• **Data extracts**:
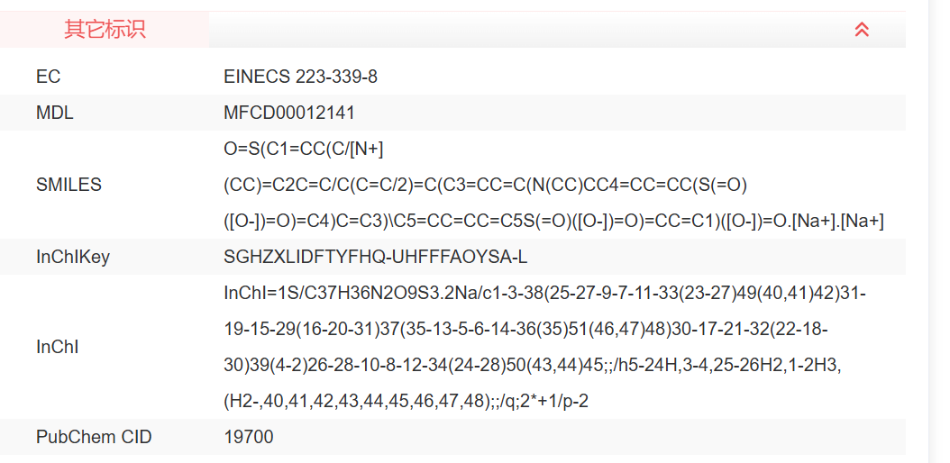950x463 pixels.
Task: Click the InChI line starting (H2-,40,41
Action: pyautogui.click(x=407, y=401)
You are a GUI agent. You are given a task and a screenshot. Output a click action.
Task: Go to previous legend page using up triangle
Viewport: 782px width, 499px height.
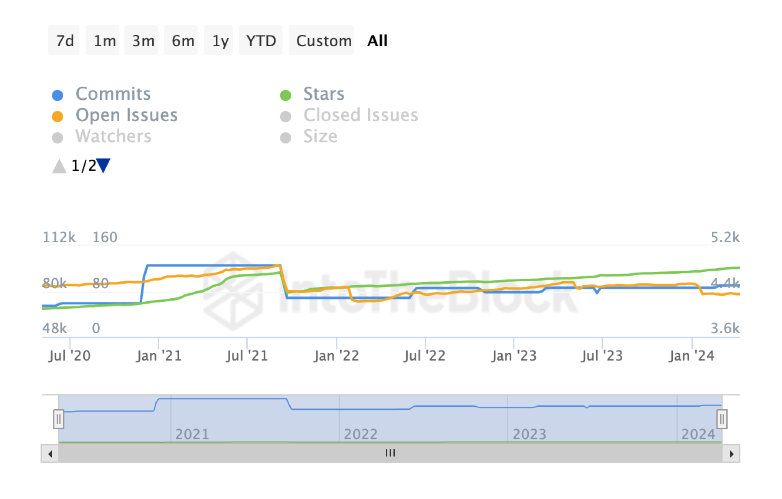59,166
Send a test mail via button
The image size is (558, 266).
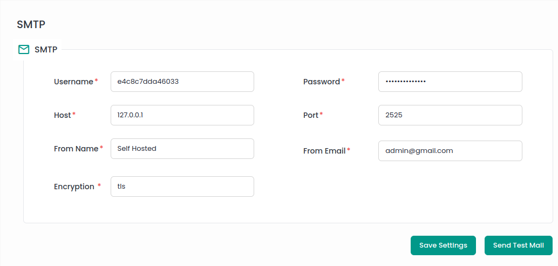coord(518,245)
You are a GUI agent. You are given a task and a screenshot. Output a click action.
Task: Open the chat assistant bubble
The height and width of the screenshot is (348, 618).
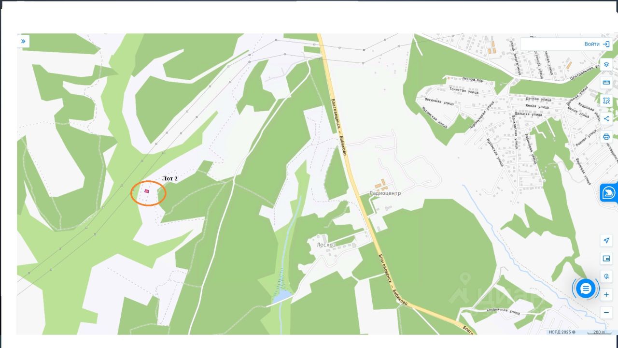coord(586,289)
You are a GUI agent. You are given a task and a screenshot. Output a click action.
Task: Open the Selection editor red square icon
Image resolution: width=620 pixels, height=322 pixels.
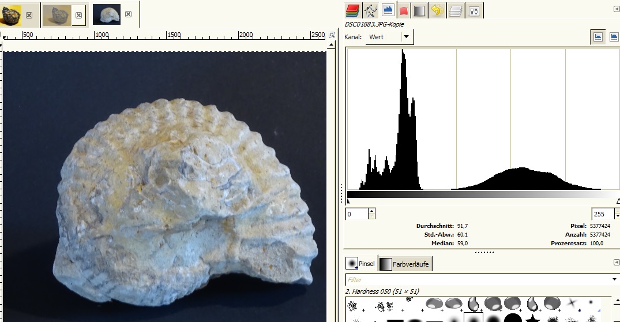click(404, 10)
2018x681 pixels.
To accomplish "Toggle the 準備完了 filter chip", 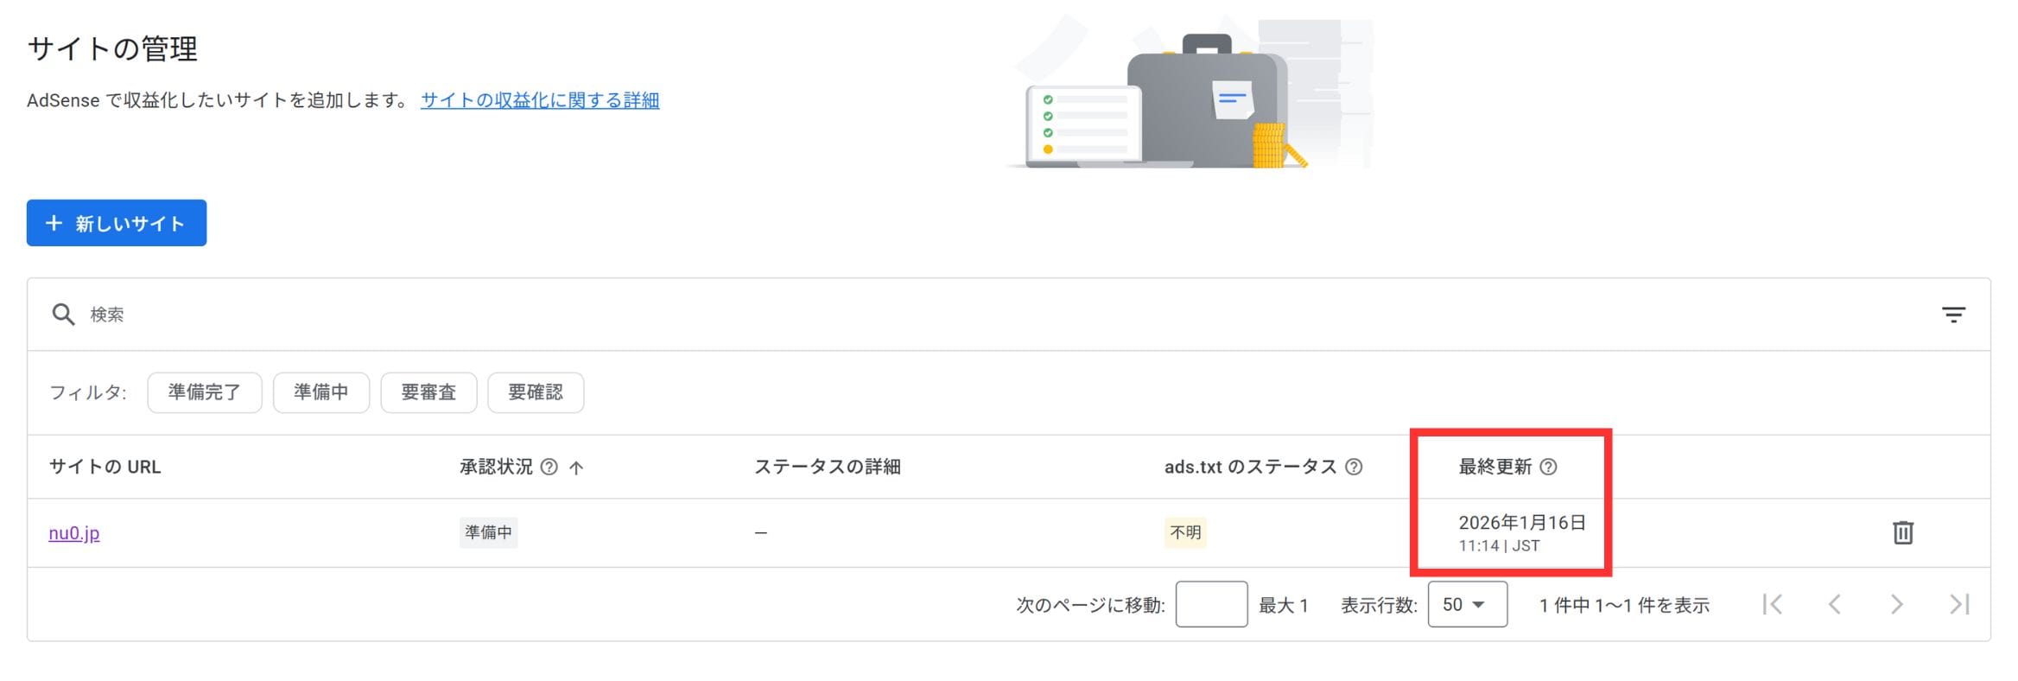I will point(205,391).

• **What you need to do**:
Note how many lines in the data above have the string "Open" in them, and give that number by itself.

• **Response**:
2